作業内容 » 着ぐるみ俳優の紹介文から、「テレビドラマ、映画、ヒーロー」を含む言葉で始まり「るのが着ぐるみ俳優の仕事だ。」で終わる部分を、一字も変えずに書き写してください。

ページ抜粋 »

--------------------

テレビドラマ、映画、ヒーローショーなどで、着ぐるみを着て役を演じる役者のこと。顔は出さないが、高い所から飛び降りる危険な演技や、かっこよく敵を倒す必殺技で、子どもから大人まで多くの人に夢をあたえる仕事だ。
こんな人にピッタリ!
運動が得意で体力のある人。体を使って感情を表現する演技力がある人。人を楽しませるサービス精神が強い人。
どんな仕事?
テレビや映画、ヒーローショーで見せ場をつくる
テレビドラマや映画に登場するかいじゅうや変身ヒーロー、アニメキャラクター、動物の着ぐるみ人形、地域や団体の宣伝用マスコットキャラクターなどの着ぐるみを着て演技をする。和製英語でスーツアクター(女性はスーツアクトレス)とも呼ばれる。ちなみに、外国映画には着ぐるみで演技をする「クリーチャー・パフォーマー」という仕事がある。日本映画では、まだCGがなかった時代、かいじゅうの巨大感を表現するために、かいじゅうの着ぐるみで町のミニチュアセットをこわす映画技法が生まれた。巨大ヒーローを主人公とする作品では現在も使われている技法だ。一方、仮面などで顔をかくす変身ヒーローを主人公とする作品では、変身後のアクションシーンを主人公の役者に代わって演じることがスーツアクターの仕事になった。そうした映画やテレビの現場だけでなく、観客の前で演じるヒーローショーやアニメのキャラクターショー、動物の着ぐるみ人形劇、マスコットキャラクターがゲスト参加する祭りなどもある。アニメキャラクターショーの場合は、事前に録音された音声を会場に流し、着ぐるみ俳優はそれにそって演技をすることが多い。演技だけでなく、主題歌に合わせてダンスをすることもある。どんな現場でも、着ぐるみの役になりきって見せ場をつくり、観客を喜ばせるのが着ぐるみ俳優の仕事だ。
これがポイント!

--------------------

元データ »
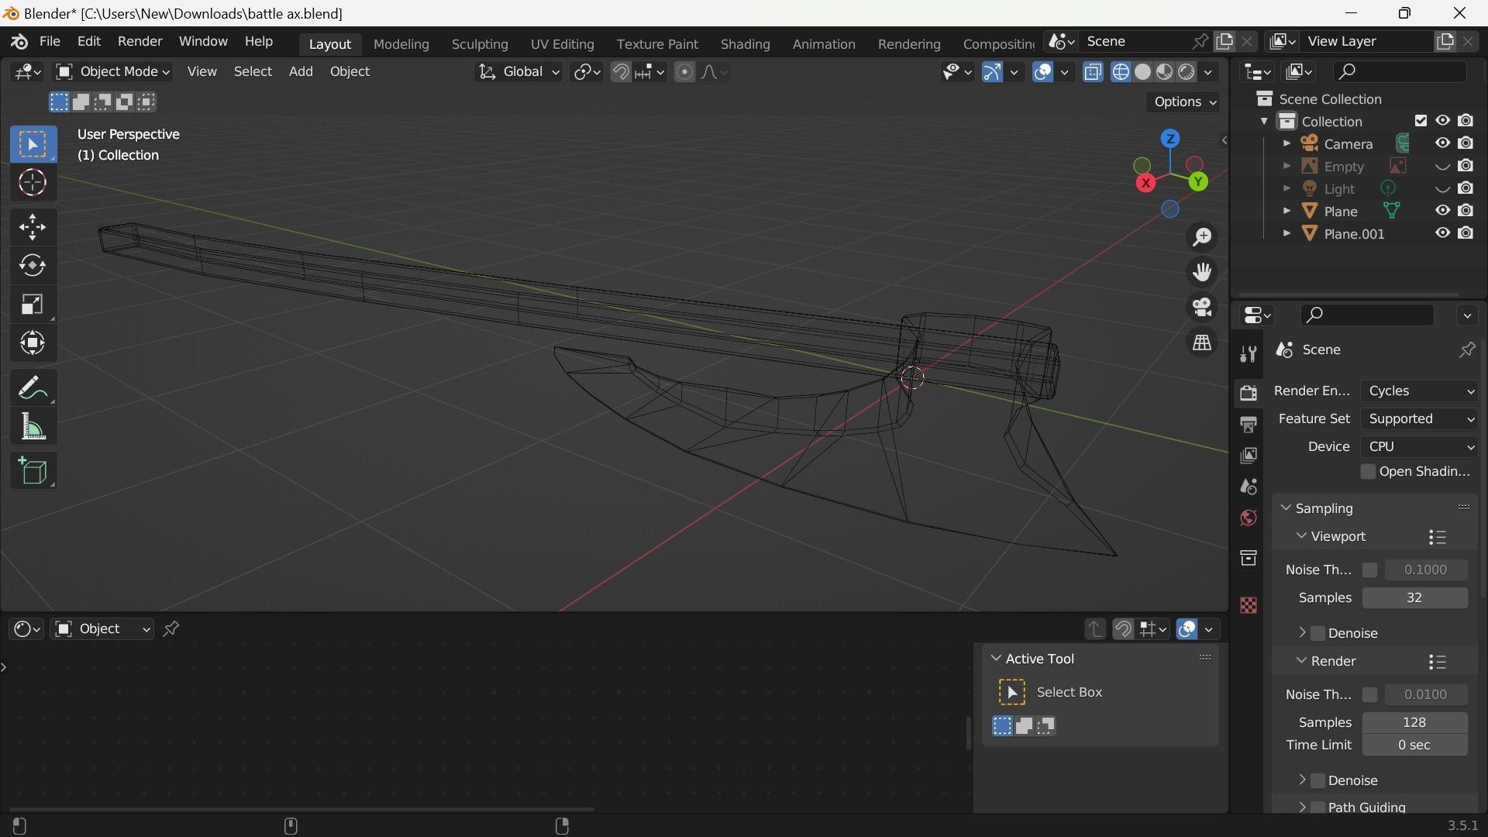Choose the Measure ruler tool
The width and height of the screenshot is (1488, 837).
(x=33, y=427)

--------------------

答え »
テレビドラマ、映画、ヒーローショーなどで、着ぐるみを着て役を演じる役者のこと。顔は出さないが、高い所から飛び降りる危険な演技や、かっこよく敵を倒す必殺技で、子どもから大人まで多くの人に夢をあたえる仕事だ。
こんな人にピッタリ!
運動が得意で体力のある人。体を使って感情を表現する演技力がある人。人を楽しませるサービス精神が強い人。
どんな仕事?
テレビや映画、ヒーローショーで見せ場をつくる
テレビドラマや映画に登場するかいじゅうや変身ヒーロー、アニメキャラクター、動物の着ぐるみ人形、地域や団体の宣伝用マスコットキャラクターなどの着ぐるみを着て演技をする。和製英語でスーツアクター(女性はスーツアクトレス)とも呼ばれる。ちなみに、外国映画には着ぐるみで演技をする「クリーチャー・パフォーマー」という仕事がある。日本映画では、まだCGがなかった時代、かいじゅうの巨大感を表現するために、かいじゅうの着ぐるみで町のミニチュアセットをこわす映画技法が生まれた。巨大ヒーローを主人公とする作品では現在も使われている技法だ。一方、仮面などで顔をかくす変身ヒーローを主人公とする作品では、変身後のアクションシーンを主人公の役者に代わって演じることがスーツアクターの仕事になった。そうした映画やテレビの現場だけでなく、観客の前で演じるヒーローショーやアニメのキャラクターショー、動物の着ぐるみ人形劇、マスコットキャラクターがゲスト参加する祭りなどもある。アニメキャラクターショーの場合は、事前に録音された音声を会場に流し、着ぐるみ俳優はそれにそって演技をすることが多い。演技だけでなく、主題歌に合わせてダンスをすることもある。どんな現場でも、着ぐるみの役になりきって見せ場をつくり、観客を喜ばせるのが着ぐるみ俳優の仕事だ。